▶ [What the task requires]:
Scan the lines below for "agent" and copy the matches.

▶ [Data supplied]:
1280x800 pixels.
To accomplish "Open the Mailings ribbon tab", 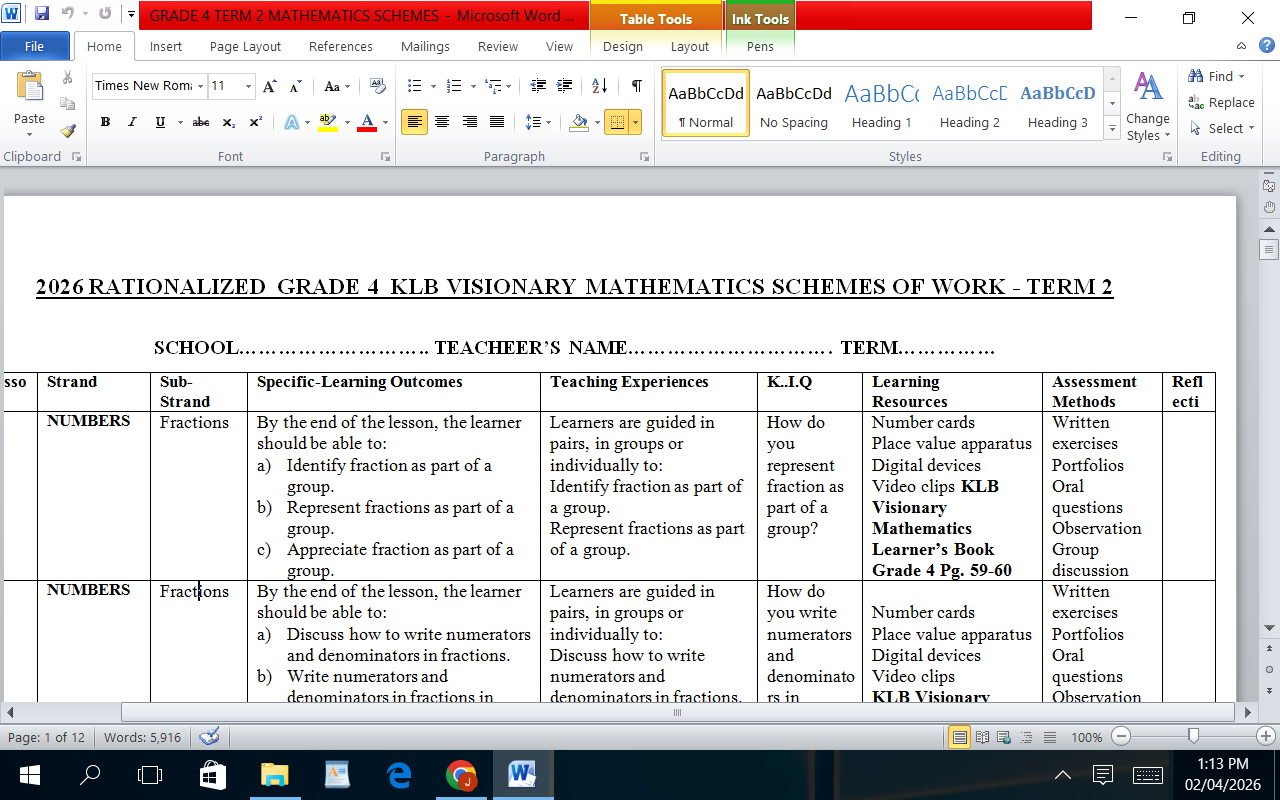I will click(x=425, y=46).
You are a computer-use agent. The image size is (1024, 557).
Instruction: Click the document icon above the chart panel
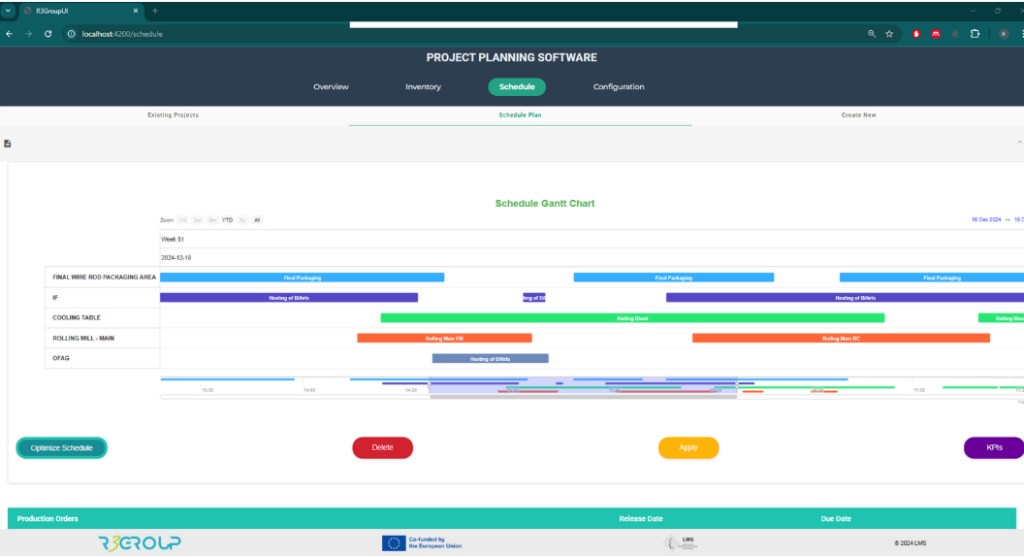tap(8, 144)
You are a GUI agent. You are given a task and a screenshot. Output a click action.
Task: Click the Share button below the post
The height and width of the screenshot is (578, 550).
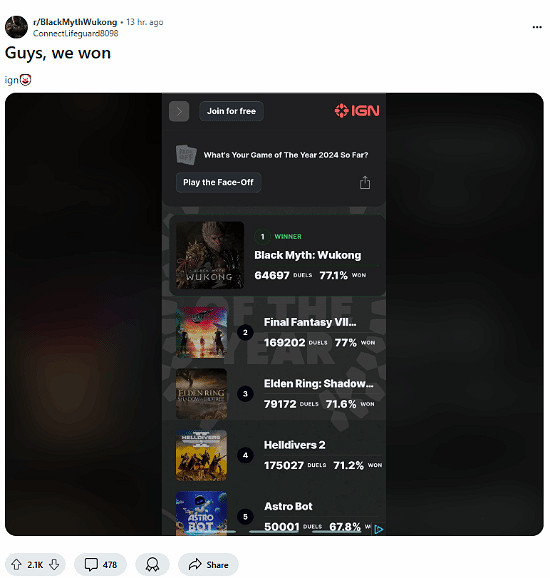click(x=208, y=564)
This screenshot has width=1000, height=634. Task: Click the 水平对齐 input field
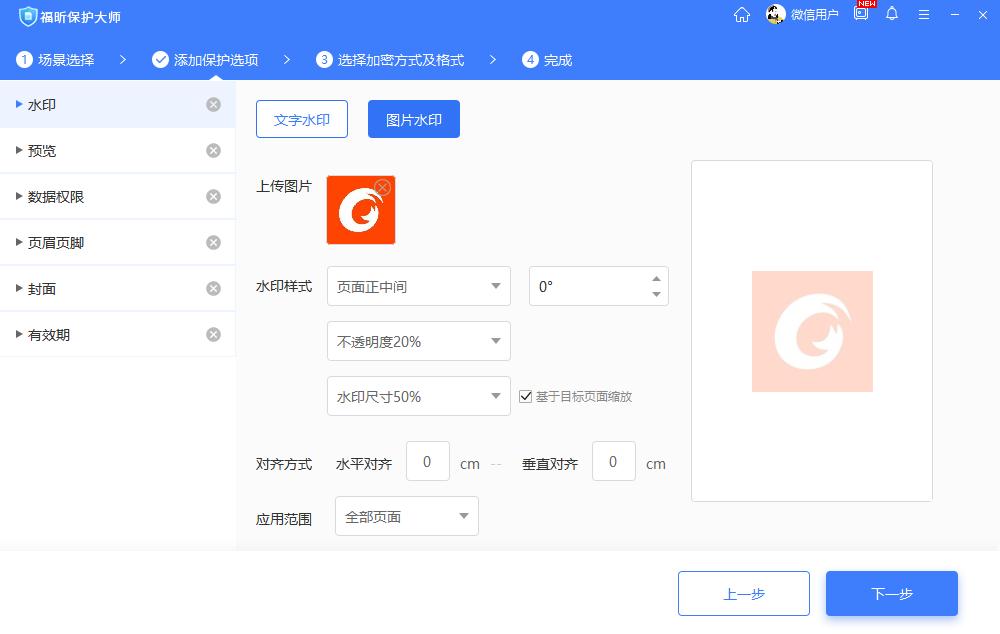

▶ [Task output]:
You are a computer-use agent. The image size is (1024, 557).
You are a GUI agent. You are given a task and a screenshot. Output a click action.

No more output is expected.